Auch wenn der Wahlkampf diesmal vergleichsweise verhalten verlief, stieg in den letzten Wochen die Spannung. Bei der Beisetzung des reformorientierten Geistlichen Ayatollah Jalaluddin Taheri, an der in Isfahan tausende Menschen teilnahmen, gab es erstmals seit langem wieder offen Proteste. Bei Auftritten Rouhanis hielten Anhänger wiederholt Bilder der inhaftierten Reformer Mussawi und Karrubi hoch. Im Fernsehduell zu Kultur und Medien lieferten sich zudem die Kandidaten einen lebhaften Schlagabtausch.

Das entscheidende Thema war aber weniger die Kontrolle von Presse, Internet und Universitäten als die dramatische Wirtschaftskrise im Iran. Infolge der im Atomstreit verhängten Sanktionen ist im vergangenen Jahr die Währung massiv eingebrochen, während die Inflation emporschnellte.

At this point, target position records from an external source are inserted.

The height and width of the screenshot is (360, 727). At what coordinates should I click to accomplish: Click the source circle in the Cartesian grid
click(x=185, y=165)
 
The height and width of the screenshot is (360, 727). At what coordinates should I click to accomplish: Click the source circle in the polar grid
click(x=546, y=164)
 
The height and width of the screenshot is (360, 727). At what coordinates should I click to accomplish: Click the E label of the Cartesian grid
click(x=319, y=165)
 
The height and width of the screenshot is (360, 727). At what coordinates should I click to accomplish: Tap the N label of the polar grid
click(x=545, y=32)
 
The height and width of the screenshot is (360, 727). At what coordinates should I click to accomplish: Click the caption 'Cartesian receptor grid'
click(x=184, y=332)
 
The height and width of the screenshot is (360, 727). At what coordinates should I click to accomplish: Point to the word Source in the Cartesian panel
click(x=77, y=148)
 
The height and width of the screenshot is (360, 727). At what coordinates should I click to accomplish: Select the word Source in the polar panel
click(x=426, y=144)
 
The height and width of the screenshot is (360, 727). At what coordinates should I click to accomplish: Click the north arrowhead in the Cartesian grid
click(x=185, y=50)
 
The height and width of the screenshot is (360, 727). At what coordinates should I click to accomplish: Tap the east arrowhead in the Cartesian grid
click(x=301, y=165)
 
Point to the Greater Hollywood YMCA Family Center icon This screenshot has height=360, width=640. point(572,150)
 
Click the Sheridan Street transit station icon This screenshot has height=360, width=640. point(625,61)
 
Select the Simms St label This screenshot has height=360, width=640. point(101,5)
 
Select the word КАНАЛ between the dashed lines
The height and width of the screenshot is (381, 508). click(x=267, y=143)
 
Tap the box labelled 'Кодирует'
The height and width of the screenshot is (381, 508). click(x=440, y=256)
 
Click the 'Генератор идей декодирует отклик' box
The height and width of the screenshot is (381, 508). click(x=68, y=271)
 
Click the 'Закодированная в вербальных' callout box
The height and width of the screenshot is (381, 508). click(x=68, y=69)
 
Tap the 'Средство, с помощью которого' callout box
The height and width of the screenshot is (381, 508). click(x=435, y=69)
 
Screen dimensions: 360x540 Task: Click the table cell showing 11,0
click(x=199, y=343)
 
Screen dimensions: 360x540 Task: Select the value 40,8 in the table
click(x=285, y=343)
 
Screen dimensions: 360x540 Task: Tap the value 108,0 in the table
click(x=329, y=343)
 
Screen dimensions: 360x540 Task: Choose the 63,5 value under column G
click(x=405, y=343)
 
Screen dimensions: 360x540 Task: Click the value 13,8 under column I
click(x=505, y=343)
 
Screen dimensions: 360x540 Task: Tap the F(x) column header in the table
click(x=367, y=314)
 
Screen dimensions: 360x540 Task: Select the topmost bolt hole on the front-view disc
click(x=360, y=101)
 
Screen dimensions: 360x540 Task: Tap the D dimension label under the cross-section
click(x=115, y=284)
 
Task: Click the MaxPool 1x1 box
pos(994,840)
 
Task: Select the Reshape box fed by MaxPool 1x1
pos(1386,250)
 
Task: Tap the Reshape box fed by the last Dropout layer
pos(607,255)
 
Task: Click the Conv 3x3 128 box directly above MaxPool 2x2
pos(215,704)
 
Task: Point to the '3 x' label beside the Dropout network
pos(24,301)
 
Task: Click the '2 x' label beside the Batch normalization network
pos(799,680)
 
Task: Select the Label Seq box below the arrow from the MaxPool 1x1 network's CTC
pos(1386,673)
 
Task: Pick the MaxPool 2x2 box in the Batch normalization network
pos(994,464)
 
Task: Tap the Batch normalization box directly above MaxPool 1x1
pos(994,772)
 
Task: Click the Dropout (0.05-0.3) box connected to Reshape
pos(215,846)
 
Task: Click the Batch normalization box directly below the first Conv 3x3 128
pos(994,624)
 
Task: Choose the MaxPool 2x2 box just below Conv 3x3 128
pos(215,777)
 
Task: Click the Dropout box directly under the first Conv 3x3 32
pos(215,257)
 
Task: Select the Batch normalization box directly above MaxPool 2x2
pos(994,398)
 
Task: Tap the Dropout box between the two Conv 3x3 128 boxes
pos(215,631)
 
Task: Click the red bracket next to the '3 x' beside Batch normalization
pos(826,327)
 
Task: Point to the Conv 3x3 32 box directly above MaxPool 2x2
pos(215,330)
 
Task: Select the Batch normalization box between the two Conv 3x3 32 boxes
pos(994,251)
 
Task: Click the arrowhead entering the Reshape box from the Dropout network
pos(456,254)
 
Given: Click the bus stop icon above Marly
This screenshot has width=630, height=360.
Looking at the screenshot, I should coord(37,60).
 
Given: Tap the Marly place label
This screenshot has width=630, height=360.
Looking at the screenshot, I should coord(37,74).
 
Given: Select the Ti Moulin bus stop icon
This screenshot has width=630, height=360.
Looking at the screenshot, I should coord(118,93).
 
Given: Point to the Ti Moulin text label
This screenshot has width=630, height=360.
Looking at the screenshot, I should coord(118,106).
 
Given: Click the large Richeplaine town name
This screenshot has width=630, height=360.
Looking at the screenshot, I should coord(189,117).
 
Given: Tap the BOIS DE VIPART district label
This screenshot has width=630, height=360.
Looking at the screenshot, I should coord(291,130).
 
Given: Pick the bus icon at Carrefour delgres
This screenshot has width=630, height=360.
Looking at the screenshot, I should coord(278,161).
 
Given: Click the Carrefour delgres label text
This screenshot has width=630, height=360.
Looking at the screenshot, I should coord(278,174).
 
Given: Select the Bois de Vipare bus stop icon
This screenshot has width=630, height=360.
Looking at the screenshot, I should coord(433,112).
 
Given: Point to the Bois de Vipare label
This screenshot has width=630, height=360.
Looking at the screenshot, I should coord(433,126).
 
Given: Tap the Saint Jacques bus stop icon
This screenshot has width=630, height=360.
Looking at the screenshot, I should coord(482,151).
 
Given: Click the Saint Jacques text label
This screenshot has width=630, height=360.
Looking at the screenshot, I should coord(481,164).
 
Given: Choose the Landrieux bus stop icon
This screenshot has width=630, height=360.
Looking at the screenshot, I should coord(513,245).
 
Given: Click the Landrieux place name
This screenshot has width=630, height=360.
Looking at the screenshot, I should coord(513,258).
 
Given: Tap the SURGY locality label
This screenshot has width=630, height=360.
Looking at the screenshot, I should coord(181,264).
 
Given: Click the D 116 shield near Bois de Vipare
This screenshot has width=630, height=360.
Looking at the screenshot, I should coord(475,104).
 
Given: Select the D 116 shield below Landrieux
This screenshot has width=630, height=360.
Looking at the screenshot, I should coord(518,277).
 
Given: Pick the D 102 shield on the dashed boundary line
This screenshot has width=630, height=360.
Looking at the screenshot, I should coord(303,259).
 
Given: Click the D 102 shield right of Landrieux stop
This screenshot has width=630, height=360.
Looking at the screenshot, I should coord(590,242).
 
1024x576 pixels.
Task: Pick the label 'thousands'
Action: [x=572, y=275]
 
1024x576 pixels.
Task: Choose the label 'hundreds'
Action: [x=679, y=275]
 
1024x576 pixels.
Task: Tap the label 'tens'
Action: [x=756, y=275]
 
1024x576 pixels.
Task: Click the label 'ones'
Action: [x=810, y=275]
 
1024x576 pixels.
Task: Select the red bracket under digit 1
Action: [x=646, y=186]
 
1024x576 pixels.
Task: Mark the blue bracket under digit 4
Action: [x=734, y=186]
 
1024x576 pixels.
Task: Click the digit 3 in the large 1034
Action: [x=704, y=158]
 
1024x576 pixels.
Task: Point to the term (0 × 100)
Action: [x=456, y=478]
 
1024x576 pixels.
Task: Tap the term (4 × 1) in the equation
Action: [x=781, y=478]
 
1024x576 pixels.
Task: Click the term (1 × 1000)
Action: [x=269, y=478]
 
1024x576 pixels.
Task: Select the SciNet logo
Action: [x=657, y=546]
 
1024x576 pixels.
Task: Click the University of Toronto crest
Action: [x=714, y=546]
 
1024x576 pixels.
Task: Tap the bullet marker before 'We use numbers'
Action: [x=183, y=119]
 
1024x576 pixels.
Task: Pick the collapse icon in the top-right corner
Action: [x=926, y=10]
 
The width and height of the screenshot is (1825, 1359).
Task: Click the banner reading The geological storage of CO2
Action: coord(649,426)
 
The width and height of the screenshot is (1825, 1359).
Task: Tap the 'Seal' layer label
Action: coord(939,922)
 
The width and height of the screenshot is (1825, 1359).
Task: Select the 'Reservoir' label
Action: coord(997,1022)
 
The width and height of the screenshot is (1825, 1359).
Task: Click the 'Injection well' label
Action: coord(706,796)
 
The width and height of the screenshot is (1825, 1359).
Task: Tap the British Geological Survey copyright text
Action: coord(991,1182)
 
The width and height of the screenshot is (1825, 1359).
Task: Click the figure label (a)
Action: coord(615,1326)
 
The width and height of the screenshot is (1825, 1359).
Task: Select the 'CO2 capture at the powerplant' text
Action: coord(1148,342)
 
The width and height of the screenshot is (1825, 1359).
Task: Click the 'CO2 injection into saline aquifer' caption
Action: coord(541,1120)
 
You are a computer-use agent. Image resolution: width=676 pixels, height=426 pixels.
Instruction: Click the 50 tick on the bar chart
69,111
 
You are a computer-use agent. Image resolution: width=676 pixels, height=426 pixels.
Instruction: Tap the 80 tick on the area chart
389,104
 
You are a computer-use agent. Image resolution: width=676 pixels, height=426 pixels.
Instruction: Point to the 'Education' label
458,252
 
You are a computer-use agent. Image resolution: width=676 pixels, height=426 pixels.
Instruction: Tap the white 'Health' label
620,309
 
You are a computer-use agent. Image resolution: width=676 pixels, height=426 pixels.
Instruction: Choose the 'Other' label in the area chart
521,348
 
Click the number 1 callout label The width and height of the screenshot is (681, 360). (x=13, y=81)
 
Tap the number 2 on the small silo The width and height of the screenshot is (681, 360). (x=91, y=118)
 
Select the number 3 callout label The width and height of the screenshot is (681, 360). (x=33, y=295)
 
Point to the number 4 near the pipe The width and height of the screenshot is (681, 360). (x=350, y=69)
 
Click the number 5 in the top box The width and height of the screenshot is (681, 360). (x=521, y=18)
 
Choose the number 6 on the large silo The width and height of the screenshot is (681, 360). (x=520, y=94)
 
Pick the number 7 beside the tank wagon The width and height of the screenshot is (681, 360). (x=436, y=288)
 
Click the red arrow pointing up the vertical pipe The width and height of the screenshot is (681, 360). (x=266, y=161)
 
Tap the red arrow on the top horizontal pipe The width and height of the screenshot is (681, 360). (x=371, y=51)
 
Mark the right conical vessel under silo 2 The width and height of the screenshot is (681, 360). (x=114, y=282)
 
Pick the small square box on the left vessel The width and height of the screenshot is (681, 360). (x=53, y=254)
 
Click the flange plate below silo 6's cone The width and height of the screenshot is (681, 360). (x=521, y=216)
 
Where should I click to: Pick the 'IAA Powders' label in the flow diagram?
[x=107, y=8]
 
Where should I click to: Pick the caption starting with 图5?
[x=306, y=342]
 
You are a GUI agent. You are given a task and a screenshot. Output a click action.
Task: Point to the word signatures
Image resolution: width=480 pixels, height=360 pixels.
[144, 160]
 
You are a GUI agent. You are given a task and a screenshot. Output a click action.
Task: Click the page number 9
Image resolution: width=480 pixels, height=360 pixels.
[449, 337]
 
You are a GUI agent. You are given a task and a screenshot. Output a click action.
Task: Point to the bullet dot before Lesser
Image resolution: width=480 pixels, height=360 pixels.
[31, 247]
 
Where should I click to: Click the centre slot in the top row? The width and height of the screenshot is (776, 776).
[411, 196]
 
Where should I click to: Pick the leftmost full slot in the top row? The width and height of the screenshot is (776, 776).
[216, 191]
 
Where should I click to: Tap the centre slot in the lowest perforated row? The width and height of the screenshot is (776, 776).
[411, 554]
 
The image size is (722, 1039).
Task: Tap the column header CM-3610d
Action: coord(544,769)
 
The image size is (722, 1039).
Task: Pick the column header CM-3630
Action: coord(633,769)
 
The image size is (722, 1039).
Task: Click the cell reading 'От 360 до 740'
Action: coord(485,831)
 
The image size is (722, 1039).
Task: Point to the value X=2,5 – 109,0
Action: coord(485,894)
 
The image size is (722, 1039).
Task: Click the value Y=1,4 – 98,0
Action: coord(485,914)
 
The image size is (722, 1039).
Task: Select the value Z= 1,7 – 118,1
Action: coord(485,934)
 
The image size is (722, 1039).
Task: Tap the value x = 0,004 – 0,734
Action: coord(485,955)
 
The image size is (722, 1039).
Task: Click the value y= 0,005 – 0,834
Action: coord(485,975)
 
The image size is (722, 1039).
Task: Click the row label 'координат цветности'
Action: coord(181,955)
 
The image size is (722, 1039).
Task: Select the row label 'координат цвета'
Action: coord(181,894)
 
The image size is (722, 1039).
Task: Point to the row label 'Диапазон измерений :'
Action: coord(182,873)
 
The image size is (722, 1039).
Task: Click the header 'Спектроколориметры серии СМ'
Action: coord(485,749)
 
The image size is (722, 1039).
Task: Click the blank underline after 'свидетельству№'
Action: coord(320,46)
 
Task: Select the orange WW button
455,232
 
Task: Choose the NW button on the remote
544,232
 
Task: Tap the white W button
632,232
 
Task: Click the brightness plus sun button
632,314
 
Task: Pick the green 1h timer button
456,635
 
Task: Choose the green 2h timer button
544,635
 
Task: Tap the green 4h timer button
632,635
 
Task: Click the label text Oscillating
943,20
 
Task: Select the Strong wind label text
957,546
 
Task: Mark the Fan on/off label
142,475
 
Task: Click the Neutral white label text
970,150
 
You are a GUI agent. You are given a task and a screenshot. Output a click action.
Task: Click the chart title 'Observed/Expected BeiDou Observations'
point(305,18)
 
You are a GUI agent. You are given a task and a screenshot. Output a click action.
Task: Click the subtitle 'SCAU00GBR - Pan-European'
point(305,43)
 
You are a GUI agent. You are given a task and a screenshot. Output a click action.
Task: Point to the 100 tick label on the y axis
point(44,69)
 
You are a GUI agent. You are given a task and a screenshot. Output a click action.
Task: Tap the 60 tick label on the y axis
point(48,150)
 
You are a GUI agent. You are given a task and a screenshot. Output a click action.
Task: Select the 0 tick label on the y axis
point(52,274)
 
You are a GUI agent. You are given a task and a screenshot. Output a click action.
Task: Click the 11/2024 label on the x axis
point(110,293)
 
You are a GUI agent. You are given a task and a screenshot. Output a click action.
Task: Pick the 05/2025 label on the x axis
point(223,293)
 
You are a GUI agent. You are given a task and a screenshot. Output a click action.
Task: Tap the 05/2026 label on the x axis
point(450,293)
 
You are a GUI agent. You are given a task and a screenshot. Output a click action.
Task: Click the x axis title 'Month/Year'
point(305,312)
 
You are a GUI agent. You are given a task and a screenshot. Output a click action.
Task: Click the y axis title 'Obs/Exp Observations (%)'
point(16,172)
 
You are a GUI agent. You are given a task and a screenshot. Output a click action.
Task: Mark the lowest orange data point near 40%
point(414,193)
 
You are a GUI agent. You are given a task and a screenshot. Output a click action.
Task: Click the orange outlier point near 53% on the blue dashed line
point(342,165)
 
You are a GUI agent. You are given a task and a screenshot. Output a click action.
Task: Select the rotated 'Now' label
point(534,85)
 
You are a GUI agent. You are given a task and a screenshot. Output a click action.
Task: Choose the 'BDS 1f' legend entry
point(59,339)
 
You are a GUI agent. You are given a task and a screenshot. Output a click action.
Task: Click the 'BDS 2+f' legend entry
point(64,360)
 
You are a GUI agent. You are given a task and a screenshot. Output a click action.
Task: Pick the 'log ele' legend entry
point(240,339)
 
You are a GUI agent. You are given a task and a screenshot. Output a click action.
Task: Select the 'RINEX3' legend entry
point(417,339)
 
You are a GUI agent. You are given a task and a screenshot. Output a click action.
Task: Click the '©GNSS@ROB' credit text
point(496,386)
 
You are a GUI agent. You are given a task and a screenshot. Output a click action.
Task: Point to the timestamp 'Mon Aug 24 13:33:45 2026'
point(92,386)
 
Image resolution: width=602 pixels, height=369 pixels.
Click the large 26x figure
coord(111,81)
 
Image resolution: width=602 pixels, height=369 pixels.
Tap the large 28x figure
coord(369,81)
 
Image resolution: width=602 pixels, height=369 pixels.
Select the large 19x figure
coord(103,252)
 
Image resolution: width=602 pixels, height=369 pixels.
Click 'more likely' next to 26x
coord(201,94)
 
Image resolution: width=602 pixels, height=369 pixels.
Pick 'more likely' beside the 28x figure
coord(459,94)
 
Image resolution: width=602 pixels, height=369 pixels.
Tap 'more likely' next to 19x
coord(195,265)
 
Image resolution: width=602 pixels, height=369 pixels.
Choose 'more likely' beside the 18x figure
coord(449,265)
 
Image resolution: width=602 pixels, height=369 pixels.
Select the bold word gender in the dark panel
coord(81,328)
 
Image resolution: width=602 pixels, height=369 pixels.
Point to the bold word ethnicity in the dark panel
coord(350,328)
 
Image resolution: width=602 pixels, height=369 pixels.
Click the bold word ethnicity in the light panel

Durch das von EU und USA verhängte Ölembargo verlor der Staat einen Großteil seiner Einnahmen. Wegen der Unterbrechung der Finanztransaktionen ist inzwischen selbst die Versorgung mit Medikamenten schwierig.

Während Dschalili für eine "Ökonomie des Widerstands" plädierte und sich gegen "Konzessionen" an den Westen aussprach, kündigte Rouhani, der als Atomunterhändler zwischen 2003 und 2005 wiederholt Zugeständnisse machte, eine neue Initiative bei den Verhandlungen an. Auch Welajati und Ghalibaf gaben sich gesprächsbereit. Der langjährige Außenminister Welajati betonte die Notwendigkeit von Kompromissen in der Diplomatie. Letztlich hat bei den Atomverhandlungen aber Chamenei das letzte Wort - und der bleibt auf Lebenszeit im Amt.